Across the world and a few decades ago, a teenage girl leaves her home and roams from bar to bar looking for a dance partner: “anyone will do”. She's popular, “young and sweet”, but a slave to the pursuit of pleasure. She won't stop until she finds the time of her life.
In August of 2011, Dutch tourists Guus Van Hove and Helena Nuellett set out into Death Valley’s Joshua Tree Park to find the iconic tree on the back cover of the U2 album. They took a wrong turn on the remote Black Eagle Mine Road and their car got stuck. They abandoned it and hiked back towards the main road in tennis shoes and straw hats and no water. A few hours later, their bodies were discovered by a local couple on an evening drive: the tourists had died of heat stroke on their walk back. The tree on the album cover was actually photographed 200 miles north of Eagle Mine Road, in the Mojave Desert. And the tree fell down in 2003.
MOUNTAINS BEYOND MOUNTAINS ...
“It's that wanderlust,” continued the 30-year-old Mike Cahill [who discovered Van Hove and Nuellet] “Hiking anywhere in Joshua Tree, if you go out back in the backcountry, if you go over one hill, and then you see the next one, you want to go over the next one, at least that's what I get whenever I'm out there.

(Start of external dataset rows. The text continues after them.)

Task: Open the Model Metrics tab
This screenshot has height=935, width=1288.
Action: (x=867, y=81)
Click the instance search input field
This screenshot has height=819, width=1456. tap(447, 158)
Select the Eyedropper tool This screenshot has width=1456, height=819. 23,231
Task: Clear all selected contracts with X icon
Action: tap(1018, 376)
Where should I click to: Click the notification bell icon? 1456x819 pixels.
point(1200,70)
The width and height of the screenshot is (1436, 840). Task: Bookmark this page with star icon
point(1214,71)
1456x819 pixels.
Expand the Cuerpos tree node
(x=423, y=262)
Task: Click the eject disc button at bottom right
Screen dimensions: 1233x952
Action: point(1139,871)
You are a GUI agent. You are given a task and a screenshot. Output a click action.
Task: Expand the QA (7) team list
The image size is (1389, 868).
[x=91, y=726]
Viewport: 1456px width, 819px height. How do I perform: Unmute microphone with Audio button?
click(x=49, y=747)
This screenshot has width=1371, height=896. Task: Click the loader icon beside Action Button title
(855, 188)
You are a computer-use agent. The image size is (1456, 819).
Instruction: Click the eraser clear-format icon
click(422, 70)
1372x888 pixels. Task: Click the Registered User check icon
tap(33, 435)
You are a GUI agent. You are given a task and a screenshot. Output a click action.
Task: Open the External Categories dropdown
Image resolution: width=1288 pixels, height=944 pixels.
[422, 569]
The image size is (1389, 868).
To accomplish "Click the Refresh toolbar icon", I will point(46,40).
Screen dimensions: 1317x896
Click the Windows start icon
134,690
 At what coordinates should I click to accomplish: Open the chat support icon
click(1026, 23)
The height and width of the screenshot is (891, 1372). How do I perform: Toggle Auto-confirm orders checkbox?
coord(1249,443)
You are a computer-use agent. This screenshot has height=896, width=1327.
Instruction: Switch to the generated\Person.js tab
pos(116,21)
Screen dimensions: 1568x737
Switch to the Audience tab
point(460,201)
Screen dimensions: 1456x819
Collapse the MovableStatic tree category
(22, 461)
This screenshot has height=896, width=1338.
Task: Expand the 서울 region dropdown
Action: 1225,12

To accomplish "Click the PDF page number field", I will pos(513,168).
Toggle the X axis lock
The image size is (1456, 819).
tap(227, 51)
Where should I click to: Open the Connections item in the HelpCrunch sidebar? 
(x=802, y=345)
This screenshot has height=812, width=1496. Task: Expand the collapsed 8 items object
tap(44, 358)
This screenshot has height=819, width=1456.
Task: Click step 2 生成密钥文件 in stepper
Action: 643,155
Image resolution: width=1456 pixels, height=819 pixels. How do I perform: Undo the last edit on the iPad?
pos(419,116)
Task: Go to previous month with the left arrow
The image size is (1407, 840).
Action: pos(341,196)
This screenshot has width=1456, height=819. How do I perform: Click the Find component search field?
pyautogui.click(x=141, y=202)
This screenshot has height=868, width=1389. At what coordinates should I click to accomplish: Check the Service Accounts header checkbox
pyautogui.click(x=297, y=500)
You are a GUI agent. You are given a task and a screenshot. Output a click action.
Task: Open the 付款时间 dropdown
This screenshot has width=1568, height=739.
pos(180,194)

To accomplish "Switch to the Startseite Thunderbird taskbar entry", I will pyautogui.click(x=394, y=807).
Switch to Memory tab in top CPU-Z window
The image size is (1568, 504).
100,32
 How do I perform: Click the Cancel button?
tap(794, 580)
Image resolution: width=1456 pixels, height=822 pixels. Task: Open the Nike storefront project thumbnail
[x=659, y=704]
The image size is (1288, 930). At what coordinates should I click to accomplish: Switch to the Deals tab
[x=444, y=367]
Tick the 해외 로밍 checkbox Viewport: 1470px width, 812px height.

It's hard for myself to stop.”
California is the land of illusions, Disneyland, haunted mansions, and Hollywood - a city which lies at the centre of a centreless city. The promise of death, collapse, dehydration, oil rig fires, and abandonment are part of the beauty of the landscape. The philosopher: ‘...the emptiness, the radical nudity that is the background of every human institution. At the same time they designated human institutions as a metaphor of that emptiness and the work of man as the continuity of the desert, culture as a mirage and as the perpetuity of the simulacrum.’
Rock and roll is a mirage of affects, afterglows, and images. 1973: Graham Parsons overdoses in room 8 of the Joshua Tree Inn on Twentynine Palms Highway. While his body was waiting to be flown back to his family in Tennesse, Michael Martin and Phil Kaufmann were getting wasted. They remembered their dead friend's wish to have his ashes spread at Joshua Tree. They pulled up at the Los Angeles National Airport in a black Cadillac hearse, conned the cargo manager, signed off as "Jeremy Nobody" and drove the casket to Cap Rock. They opened the casket, poured gasoline, and lit a match.
LIQUIDATION - EVERYTHING MUST GO !!
The last grace stroke of a video which laments and rejoices in the desert is a shot of an Everything Now sign in flames and the line "...the ashes of everything now". Even when burnt to a crisp, everything persists - matter is infinite. Everything now is also a call to embrace how unknowable everything is. Perhaps the desert is the accelerationist's dream, where contemporary culture goes to run wild and finally run intself into the ground. “To discover that one can exult in the liquidation of all culture and rejoice in the consecration of indifference.” It's not the end, over every hill is a valley - another primal scene, another rebirth.